╭─ Data for analysis
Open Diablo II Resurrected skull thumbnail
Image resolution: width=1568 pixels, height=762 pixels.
╰─
╭─ Data for analysis
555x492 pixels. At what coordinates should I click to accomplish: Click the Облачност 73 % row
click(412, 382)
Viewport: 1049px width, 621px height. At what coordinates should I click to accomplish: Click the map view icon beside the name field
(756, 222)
╰─
╭─ Data for analysis
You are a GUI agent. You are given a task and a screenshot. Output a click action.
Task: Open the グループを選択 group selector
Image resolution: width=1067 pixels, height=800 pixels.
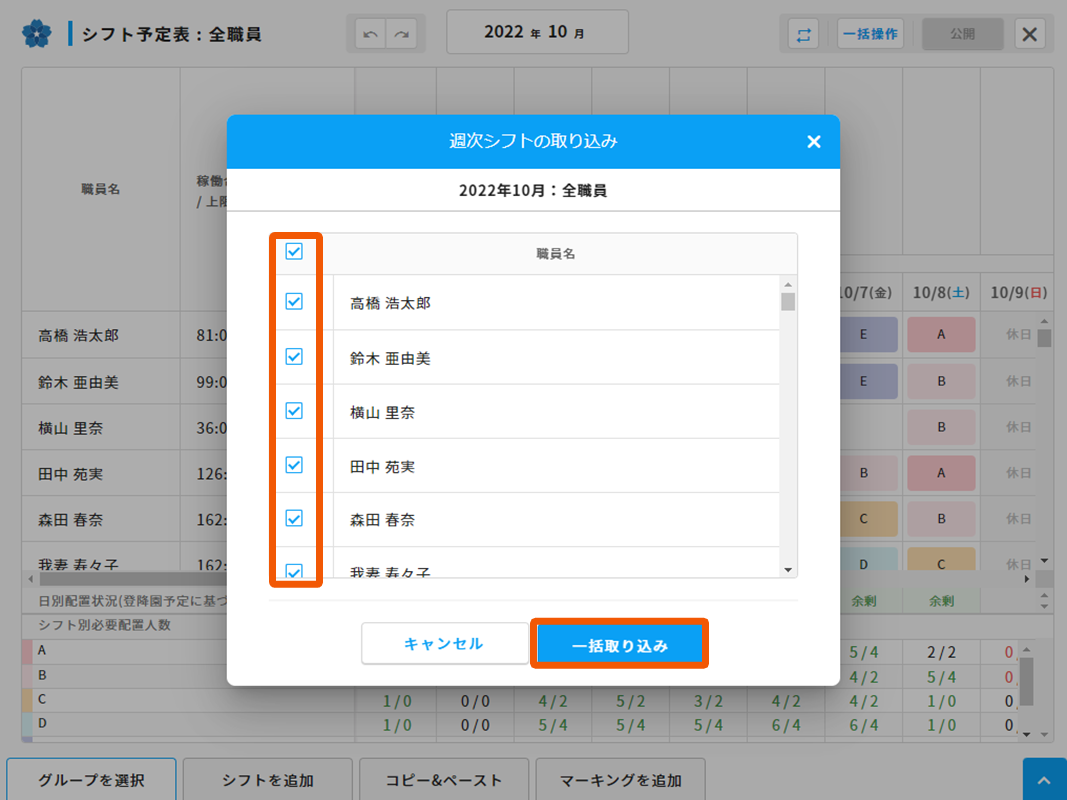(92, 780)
╰─
Starting at the line above that holds "Open Diablo II Resurrected skull thumbnail" and ending at the line that holds "Image resolution: width=1568", transcribe each line exactly and include no other lines.

Response to the exercise:
Open Diablo II Resurrected skull thumbnail
Image resolution: width=1568 pixels, height=762 pixels.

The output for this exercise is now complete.